Iran, Italy to Sign Oil Deal Today

A23431402.jpgTEHRAN (FNA) National Iranian Oil Co. (NIOC) and the Italian company Edison will sign a contract on the exploration and development of Dayyer Block here today.The two sides are to ink the deal in the presence of Oil Minister Gholam Hossein Nozari.

Dayyer is among the 17 exploration blocks that are based in the Persian Gulf.

The NIOC exploration manager had already announced that the contracts of three exploration blocks would be inked by the end of current Iranian calendar year (March 19, 2008)

“The technical proposals for the three blocks of the total 17 will be finalized within the period,” Seyed Mahmud Mohaddes told reporters, PIN said.

The trio were border Danan block, offshore Dayyer block, and offshore Laleh block, he added.

“A consortium comprising Austrian company OMV, Turkey’s oil distributor Petrol Ofisi, and Iranian company Petropars will be in charge of exploration operations in border Danan block and a consortium consisting of a British company and Iranian Offshore Engineering and Construction Company (IOEC) will be responsible for exploration of offshore Laleh block,” said the NIOC official.

“All envelopes of technical proposals for the 17 exploration blocks have been opened and are under study by expert groups of the NIOC’s Exploration Department,” Mohaddes said.

Iran is attempting to lure international oil and gas companies to invest despite rising pressure from the US over its nuclear energy program.

Iran has this year been promoting an international exploration tender for 17 onshore and offshore blocks.

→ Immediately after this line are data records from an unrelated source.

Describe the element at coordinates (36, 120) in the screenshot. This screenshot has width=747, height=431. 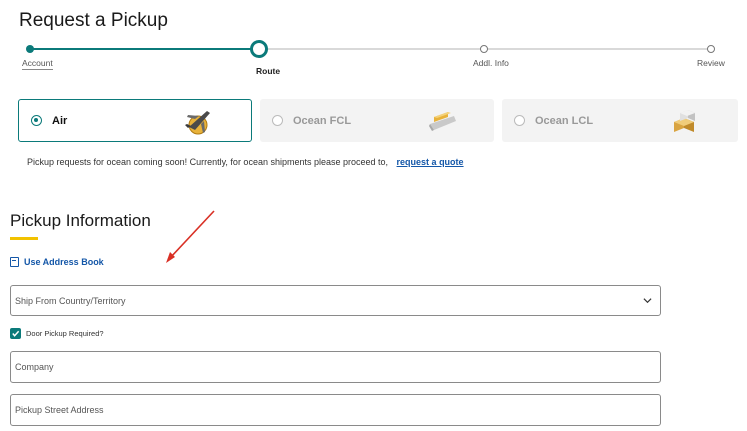
I see `radio-air` at that location.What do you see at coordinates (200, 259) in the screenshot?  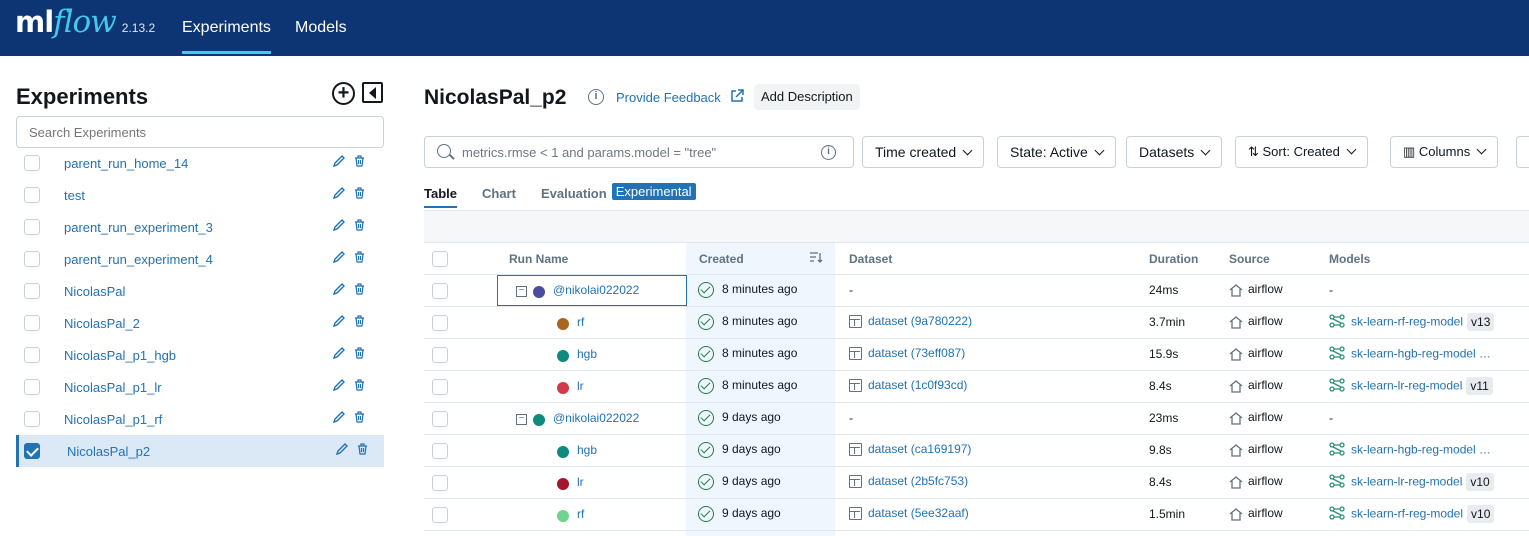 I see `experiment-list-item: parent_run_experiment_4` at bounding box center [200, 259].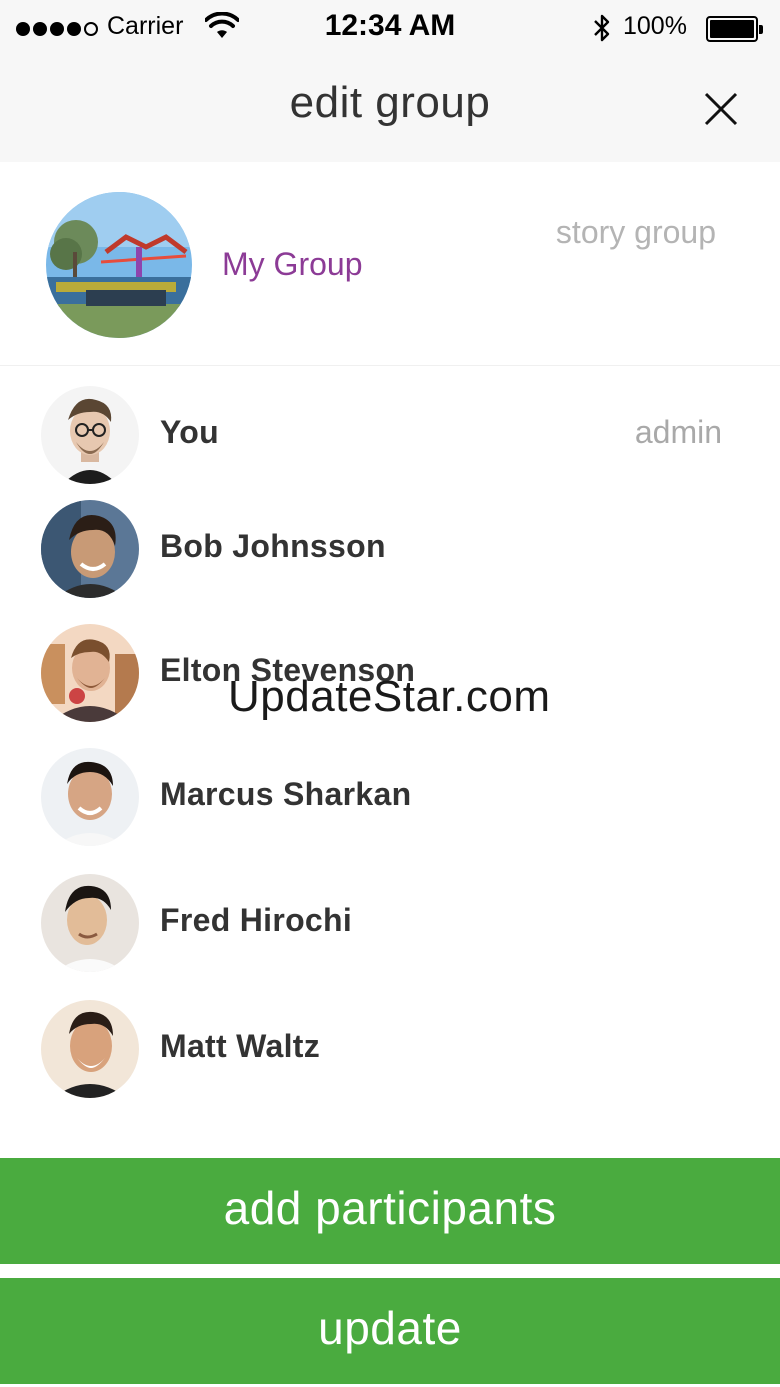 This screenshot has width=780, height=1387. I want to click on participant-name: Fred Hirochi, so click(256, 920).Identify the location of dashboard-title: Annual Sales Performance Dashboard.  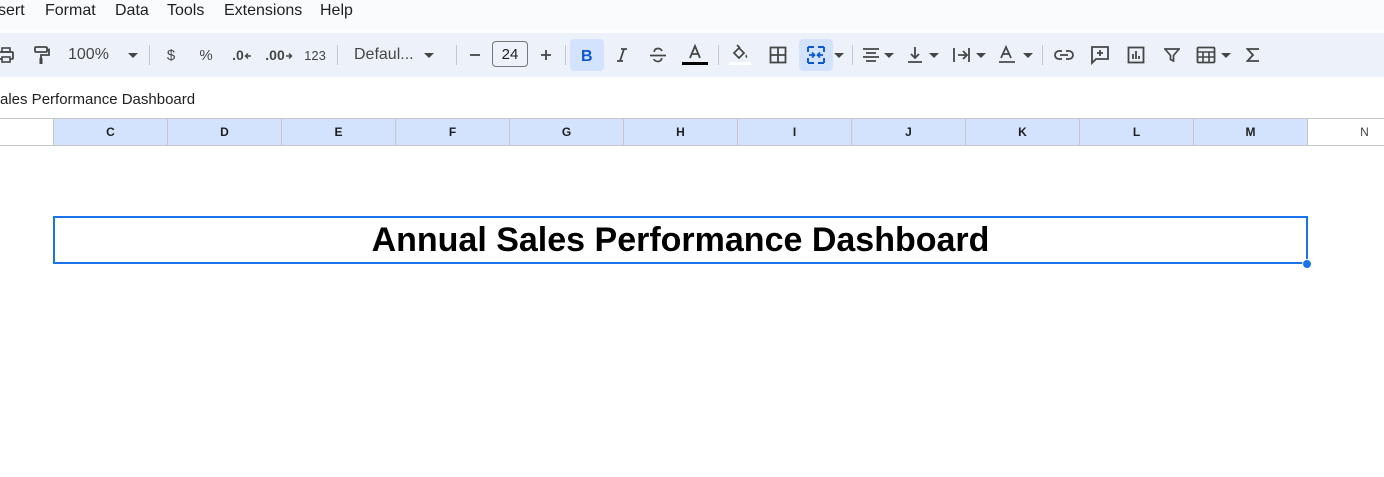
(680, 240).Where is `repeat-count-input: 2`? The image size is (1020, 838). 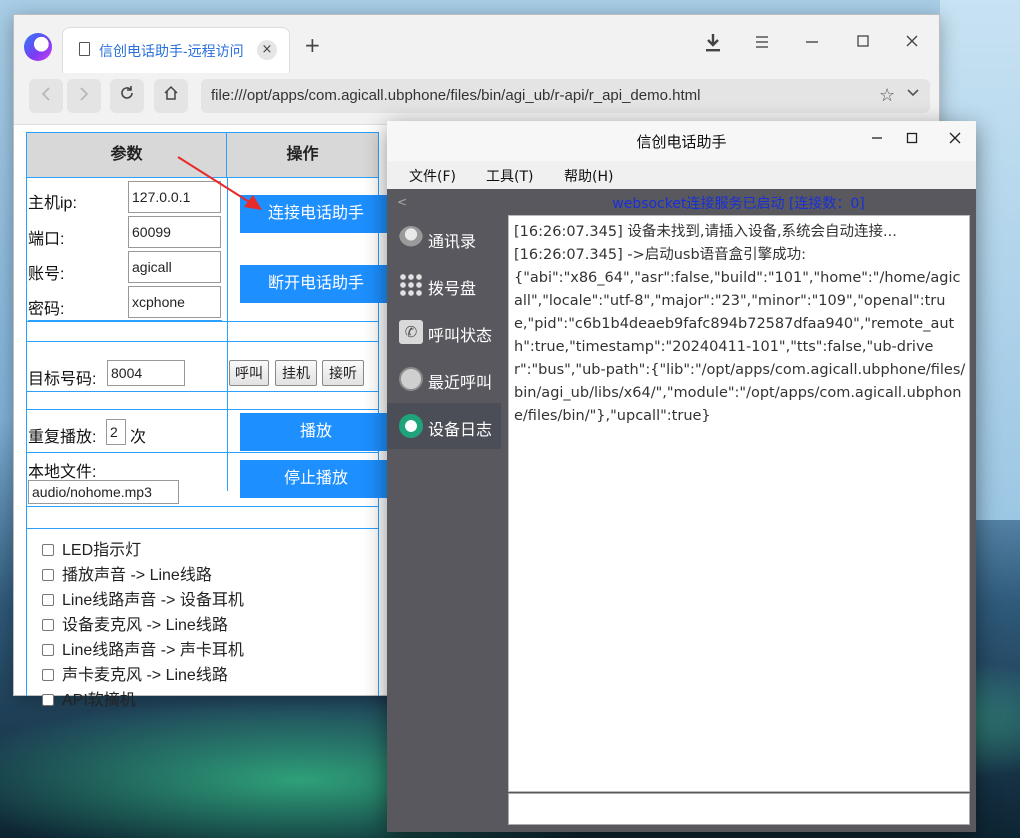
repeat-count-input: 2 is located at coordinates (116, 432).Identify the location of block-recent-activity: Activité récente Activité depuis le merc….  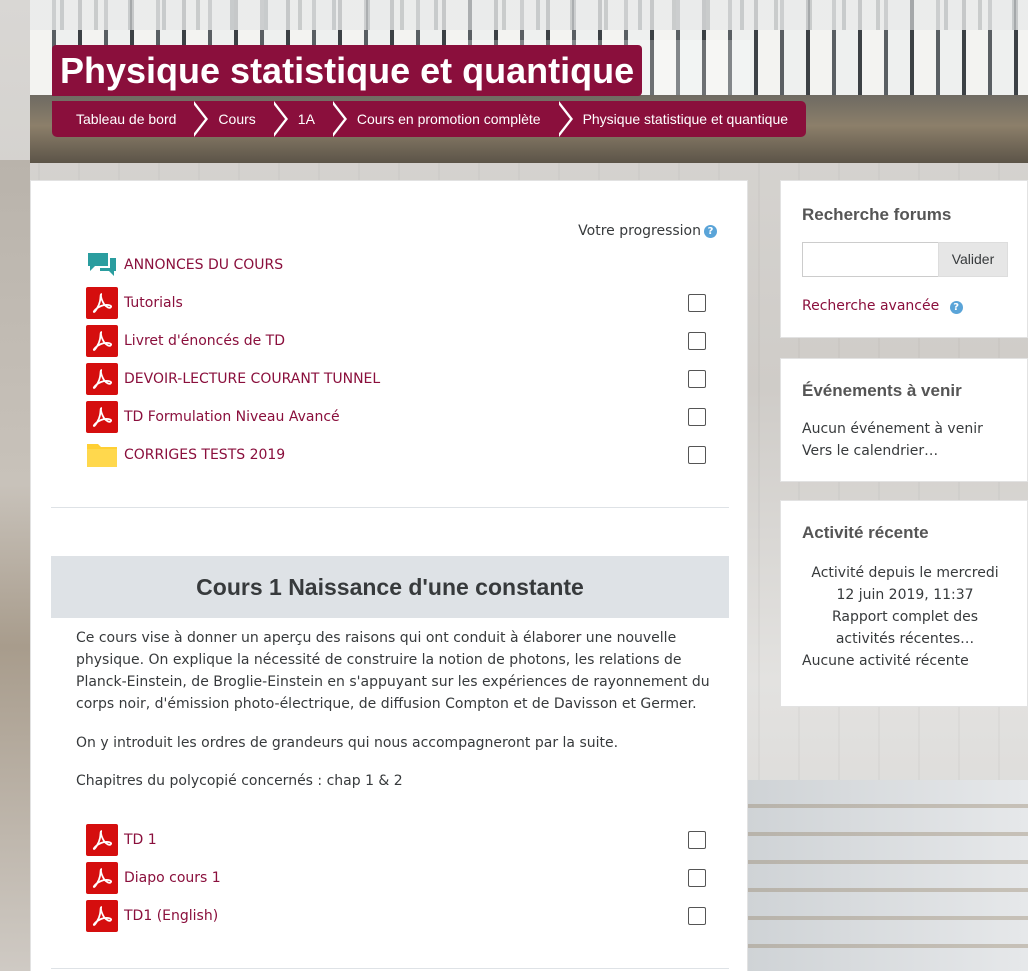
(904, 604).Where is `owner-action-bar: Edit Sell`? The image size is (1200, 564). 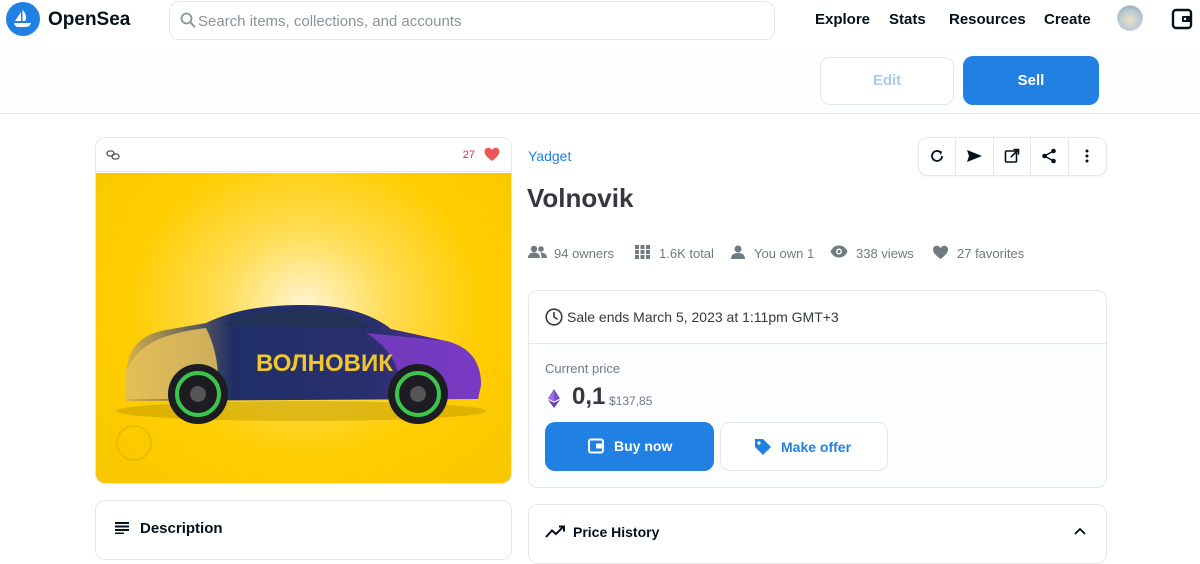 owner-action-bar: Edit Sell is located at coordinates (600, 81).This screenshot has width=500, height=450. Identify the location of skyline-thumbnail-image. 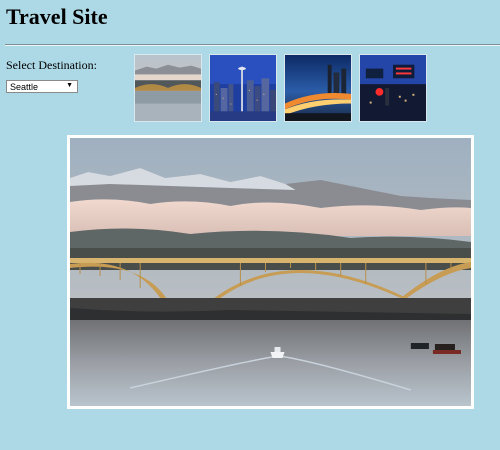
(243, 88).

The original deadline for receiving offers was June, but the NIOC announced early that month that it was extending the limit by a further month.

Iran’s oil and gas reserves are among the world’s largest, a huge prize for international companies.

Turkish Prime Minister Recep Tayyip Erdogan has defended a gas deal with Iran to carry natural gas to Europe, brushing aside the US criticism that the Islamic Republic is not “reliable”.

“We import oil and natural gas. We want to decrease the amount we pay for imports,” he said.

He said Iran would let Turkey develop three gas wells without a tender process as part of the deal, which would also allow gas to be piped from Iran and Turkmenistan to Europe.

“Iran made us an attractive offer. Should we not think of our country’s interests at this point?” Erdogan said.

A seminar introducing 17 Iranian exploration blocks was held in Vienna, Australia, in early Feb. 2007 and was welcomed enthusiastically by international oil companies.

The 17 oil blocks set aside for simultaneous exploration and development are located in Ilam, Danan, Fassa, Bandar Abbas, Quchan, Kalat, Kavir, Raz, Maraveh Tappeh, Moghan and Naftshahr regions. There are also Alvand, Dayyer, Laleh, Ferdowsi, and Taban blocks, which are located in the Persian Gulf.

The blocks are located in Khorassan Razavi, Northern Khorassan, Semnan, Ardebil, East Azarbaijan, Golestan, Ilam, Kermanshah, Fars and Ardebil provinces.

Early estimates show that a total of 450 million Euros should be invested in the blocks and the figure may increase as the results of exploration operations are made known.

Iran and Italian power company Edison were nearing agreement on a deal to pump more than a billion cubic feet of Iranian gas to Europe per day, the Iranian oil minister said.

“We have almost finalized our negotiations with the Italian company Edison,” Gholam Hossein Nozari added.

“Their initial requirement is 1.5 billion cubic feet (42.5 million cubic meters) that they have demanded by the end of 2008. Then it will reach 4.5 billion cubic feet (128 million cubic meters),” he said.

Nozari gave no further details but the quantities appeared to refer to the amounts of gas that Iran would pump to Italy per day.

He has warned European companies they would miss out lucrative projects if they did not move swiftly to finalize deals.

Iran and China’s Sinopec last month signed a two billion dollar contract to develop the Yadavaran oilfield in what was a crucial deal for the Iranian energy industry.

Asked how the gas would reach Italy, Nozari said it would be sent through pipelines across Turkey and then either Greece or Albania.

“Edison will coordinate with the Turkish side themselves. But it should be either Turkey, then Albania or Greece,” he said.

Iran supplies several billion cubic meters of gas to Turkey annually and has signed a preliminary deal with Ankara for exporting gas into Europe, a move bitterly criticized by the United States.

Italy has relatively warm ties with Iran compared with other EU states and several Italian companies are active in the Islamic Republic.

National Iranian Gas Export Co. (NIGEC) Managing Director Nosratollah Seifi said the company had held talks with Italian officials and the two parties would soon sign a memorandum on export of Iran’s gas to the European state.

Talking about the gas transmission route, the NIGEC head added the commodity would pass through Turkey and Greece before reaching the Italian territory.

In the meantime, Khomein Petrochemical Complex and Italian company Basell signed a 20 million euro contract on the transfer of technology.